The consumer price index (CPI), a measure of price changes for a variety of goods and services, rose 8.5% in July from a year earlier, according to data from the Labor Department. It's a slowdown from June, when consumer prices increased 9.1% from the year before — the largest increase in four decades.
Investors, apparently, liked the latest inflation numbers. The S&P 500 jumped as high as 1.9% after the data was released on Wednesday morning, while the Dow Jones Industrial Average edged up around 1.6% and the Nasdaq Composite, more than 2%.
The lower-than-anticipated CPI data likely comes as welcome news to the Federal Reserve, which has been hiking interest rates to battle high prices. But what exactly does that mean for investors?
How inflation impacts stocks (and the Fed)
Investors aren't necessarily reacting to the inflation data itself, but rather to how the Federal Reserve is likely to react to the new report.
The central bank often increases short-term interest rates when inflation is high, in order to cool economic activity. The goal is to bring down prices while not cooling activity so much that the economy tips into a recession. Higher interest rates limit businesses and consumers' abilities to borrow and spend, which can bring down the price of goods and services, but can also crimp prices for financial assets like stocks.
Investors seem to be hoping that the recent data supports the notion that inflation has peaked, and therefore, that the Fed will be able to slow down its interest rate hikes.

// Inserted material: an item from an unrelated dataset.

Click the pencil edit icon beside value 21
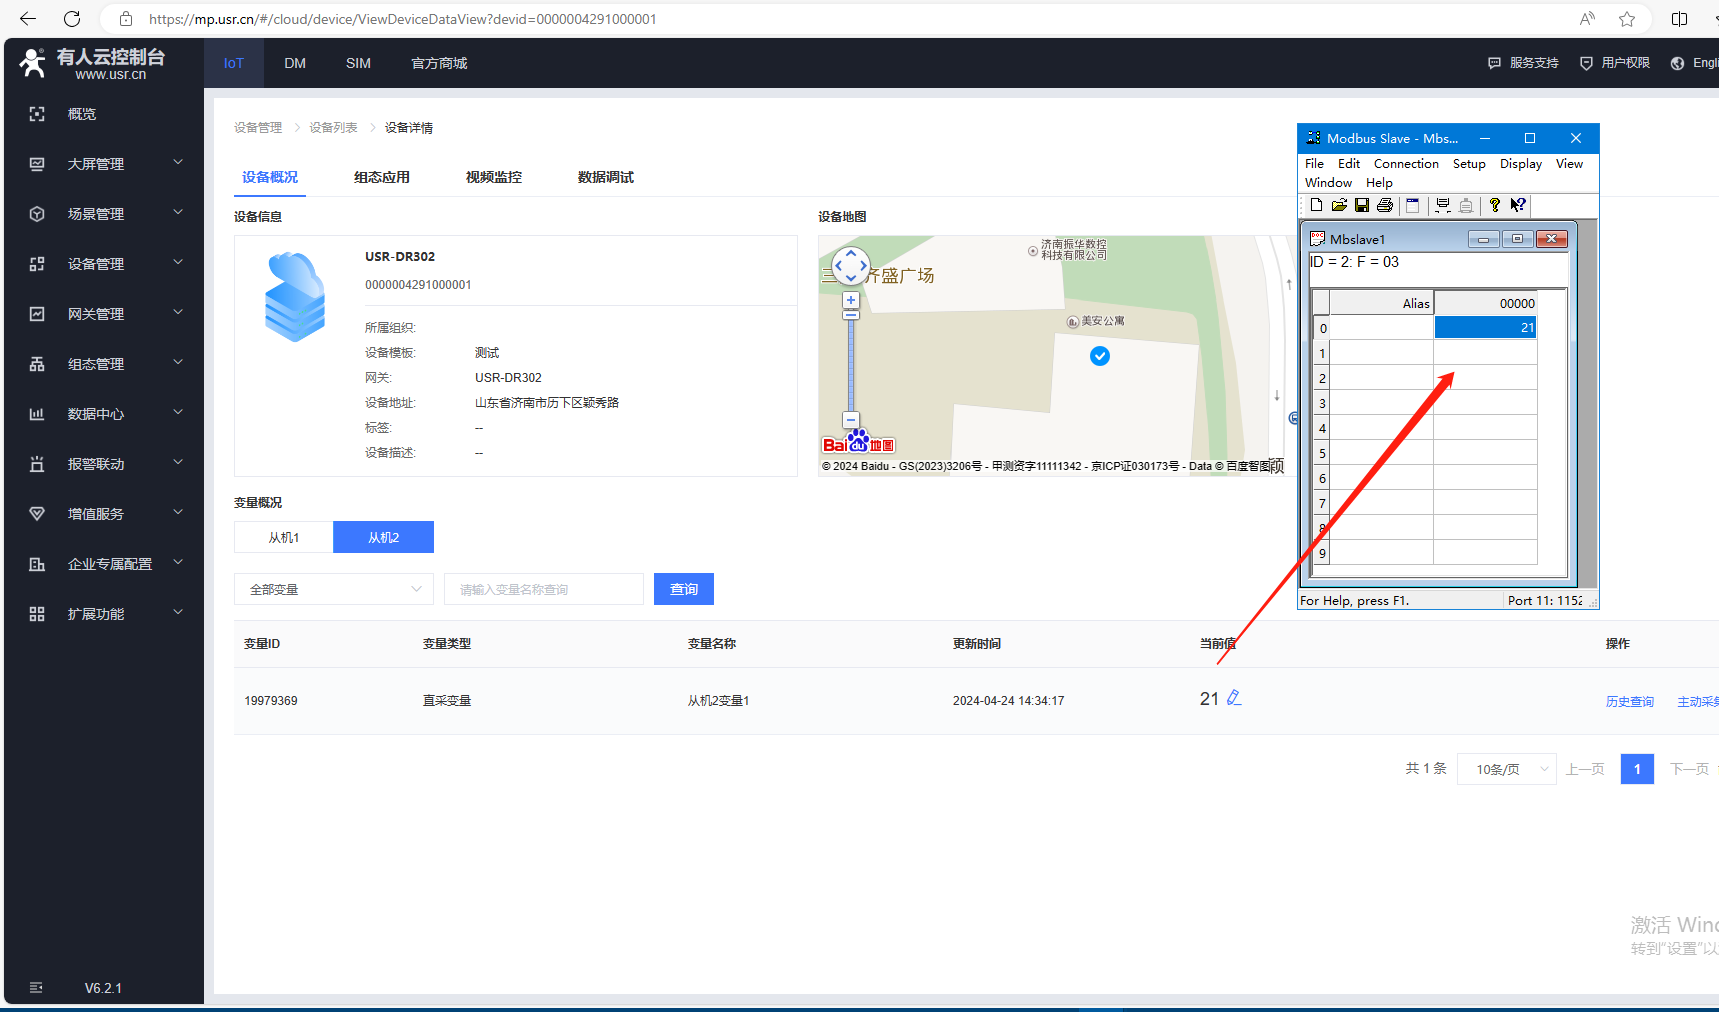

What's next for inflation and the stock market?
Even before Wednesday's data, the stock market has been rallying from its dismal first half of the year. Jim Paulsen, chief investment strategist at The Leuthold Group, told Money earlier this week that the he believes the primary driver of the rally is that investors are buying into the idea that the "economic tightening cycle" is nearing a pause.
Not everyone is as optimistic. Scott Wren, senior global market strategist at Wells Fargo Investment Institute, wrote in a report Wednesday that he doesn't agree with the idea that the Fed will "pivot" and pause or reduce rate hikes this year.
"A sudden turnaround in headline inflation readings may prematurely push equity markets higher as investors believe the trend has turned lower for good," Wren wrote. "We do not believe inflation will fall as quickly as it has risen."
Kathy Jones, Charles Schwab's chief fixed income strategist, tweeted Wednesday that while the CPI data was "definitely good news" it's also just "one in a row."
"The Fed will need to see a series of numbers showing inflation is declining before it pivots," Jones wrote.
There is plenty of data expected between now and the next Federal Open Market Committee in September — when the Fed is expected to make a decision about the next possible rate hikes — she added. It's also important to keep in mind that even though inflation has slipped, it's still close to a 40-year high.
Overall, financial advisors tend to recommend that long-term investors not react to news with knee-jerk adjustments to their investment portfolios. A well-diversified portfolio and a strong investment plan that aligns with your goals, time horizon and risk tolerance is likely your best bet when it comes to building wealth via the stock market — no matter the Fed's next move.